# Tomahawk



## LeadDog17 (May 3, 2002)

Hey everyone,
Just wanted to say congratulations to one of our moderators.
Tomahawk graduated today - Cum Laude no less!!! (actually graduated in Feb, but walked across the stage and received his $129,995 piece of paper and $5 handshake today)
Way to go Mike, all those sleepless nights were worth it!

=D> =D> =D> 

-Eric

P.S. Anyone else who is walking across a stage this spring, congrats to you too


----------



## Gil (Jun 15, 1998)

Congrats Mike, Good Job!!!


----------



## Foxracingmtnridr (Feb 23, 2003)

Congrats mike!!! unk: 

Scott


----------



## bpd145 (Dec 1, 2002)

Mike...

Congrats are in order. Now you can dish out some more cash and get a CJ related degree!!!


----------



## FRPDConstable (Feb 20, 2003)

Mike
Congrats man... Remember even though you still don't know jack about law enforcement... The academy may help but in your case who knows..
You know I am kidding.
congratulations buddy. :wink: 
Mike


----------



## Officer Dunngeon (Aug 16, 2002)

YAY! Congratulations!

:martini:


----------



## EsxPD319 (Mar 16, 2003)

Best of Luck



Ed


----------



## Crvtte65 (May 19, 2002)

I'll drink to that...

Congrats Mike


----------



## T-Cop4Life (May 4, 2002)

Tomahawk....now that you are done with school, you should work -out so you won't fail anymore P.T. tests !!!!!!!!


----------



## Officer Dunngeon (Aug 16, 2002)

Still haven't gotten over Police Week yet, huh, T-Cop? :roll:


----------



## tomahawk (May 1, 2002)

:shock: GOOD GOD!!! :shock: 

Thank you very much everyone! It feels great to be done. My name starts a topic that gets almost 200 views... and even T-Cop comes back out of the closet! I feel special. \/ 

Now, if anyone has any cop job ideas or knows of a quick way to pay these loans off, let me know.  

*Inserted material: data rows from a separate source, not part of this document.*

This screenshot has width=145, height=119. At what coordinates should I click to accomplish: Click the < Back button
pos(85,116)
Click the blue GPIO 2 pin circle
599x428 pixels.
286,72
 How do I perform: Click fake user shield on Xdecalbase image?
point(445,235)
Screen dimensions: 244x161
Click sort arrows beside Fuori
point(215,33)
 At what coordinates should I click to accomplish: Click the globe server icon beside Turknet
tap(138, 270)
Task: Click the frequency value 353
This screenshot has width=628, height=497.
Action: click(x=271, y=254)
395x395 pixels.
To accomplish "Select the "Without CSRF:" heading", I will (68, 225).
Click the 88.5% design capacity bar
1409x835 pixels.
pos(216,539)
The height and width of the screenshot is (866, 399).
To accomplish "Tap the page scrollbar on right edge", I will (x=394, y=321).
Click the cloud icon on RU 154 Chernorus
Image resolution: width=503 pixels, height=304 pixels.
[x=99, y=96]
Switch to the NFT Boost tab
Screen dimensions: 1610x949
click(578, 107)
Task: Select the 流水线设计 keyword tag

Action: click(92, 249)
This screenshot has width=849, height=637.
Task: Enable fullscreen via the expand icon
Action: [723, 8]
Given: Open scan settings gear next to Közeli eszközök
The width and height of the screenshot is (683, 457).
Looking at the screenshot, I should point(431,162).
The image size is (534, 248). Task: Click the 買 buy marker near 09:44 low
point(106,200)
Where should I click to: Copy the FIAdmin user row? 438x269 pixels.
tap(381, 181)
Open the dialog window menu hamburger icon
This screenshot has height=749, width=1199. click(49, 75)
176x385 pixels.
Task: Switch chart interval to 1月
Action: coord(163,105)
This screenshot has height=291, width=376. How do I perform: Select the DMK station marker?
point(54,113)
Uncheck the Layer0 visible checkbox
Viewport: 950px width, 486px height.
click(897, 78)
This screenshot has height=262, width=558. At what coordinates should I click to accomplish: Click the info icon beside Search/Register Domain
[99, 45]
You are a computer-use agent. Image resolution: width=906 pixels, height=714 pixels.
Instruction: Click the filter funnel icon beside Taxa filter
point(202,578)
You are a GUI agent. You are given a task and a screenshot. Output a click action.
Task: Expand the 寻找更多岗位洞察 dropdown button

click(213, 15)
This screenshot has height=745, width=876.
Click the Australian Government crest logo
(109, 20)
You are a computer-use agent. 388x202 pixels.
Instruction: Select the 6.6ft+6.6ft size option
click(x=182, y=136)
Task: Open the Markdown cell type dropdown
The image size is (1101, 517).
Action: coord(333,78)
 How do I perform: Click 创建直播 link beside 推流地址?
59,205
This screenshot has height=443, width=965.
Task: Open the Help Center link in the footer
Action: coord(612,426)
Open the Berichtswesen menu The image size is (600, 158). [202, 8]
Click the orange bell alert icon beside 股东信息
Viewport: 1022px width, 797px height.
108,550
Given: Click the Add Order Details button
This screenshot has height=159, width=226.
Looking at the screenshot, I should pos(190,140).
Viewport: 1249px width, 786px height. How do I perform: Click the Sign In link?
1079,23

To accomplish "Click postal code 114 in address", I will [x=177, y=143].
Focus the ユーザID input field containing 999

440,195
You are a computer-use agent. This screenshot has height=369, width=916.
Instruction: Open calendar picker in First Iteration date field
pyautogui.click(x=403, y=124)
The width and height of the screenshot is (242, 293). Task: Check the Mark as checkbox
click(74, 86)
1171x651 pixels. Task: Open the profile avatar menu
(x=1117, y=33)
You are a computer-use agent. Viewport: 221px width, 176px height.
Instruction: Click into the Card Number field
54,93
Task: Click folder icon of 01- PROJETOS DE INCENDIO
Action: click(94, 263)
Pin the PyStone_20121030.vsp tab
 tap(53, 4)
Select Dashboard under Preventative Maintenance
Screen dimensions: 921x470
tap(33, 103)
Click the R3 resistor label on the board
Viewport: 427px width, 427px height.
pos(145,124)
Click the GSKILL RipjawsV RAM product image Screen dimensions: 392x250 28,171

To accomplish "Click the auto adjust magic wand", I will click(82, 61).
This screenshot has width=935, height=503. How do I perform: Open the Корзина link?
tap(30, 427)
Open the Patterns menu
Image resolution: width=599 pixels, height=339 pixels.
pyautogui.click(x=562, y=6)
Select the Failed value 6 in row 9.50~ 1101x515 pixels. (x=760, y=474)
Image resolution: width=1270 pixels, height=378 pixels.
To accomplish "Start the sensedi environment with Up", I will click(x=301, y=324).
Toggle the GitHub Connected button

Congrats to all of the other grads walking the walk these past few weekends! One degree down, at least one to go...

-Mike


----------



## tomahawk (May 1, 2002)

Officer Dunngeon said:


> Still haven't gotten over Police Week yet, huh, T-Cop? :roll:


Eh, you think this is bad, wait until he sees those pictures you showed me at class the other night of you two ladies!!! :twisted:

-Mike


----------



## female p.o. (Sep 29, 2002)

GOTTA LOVE T-COP4LIFE!  :wink:


----------



## mpd61 (Aug 7, 2002)

Way to go Tommy-Hawker!!

Here's an easy way to take care of the loans;

1. Defer payment with hardship letters to ASA (this buys you two years)
2. Just let them "capture" your Federal Tax Refunds for the rest of your life. (Just make sure you get a refund every year so they can get it)
:beer:


----------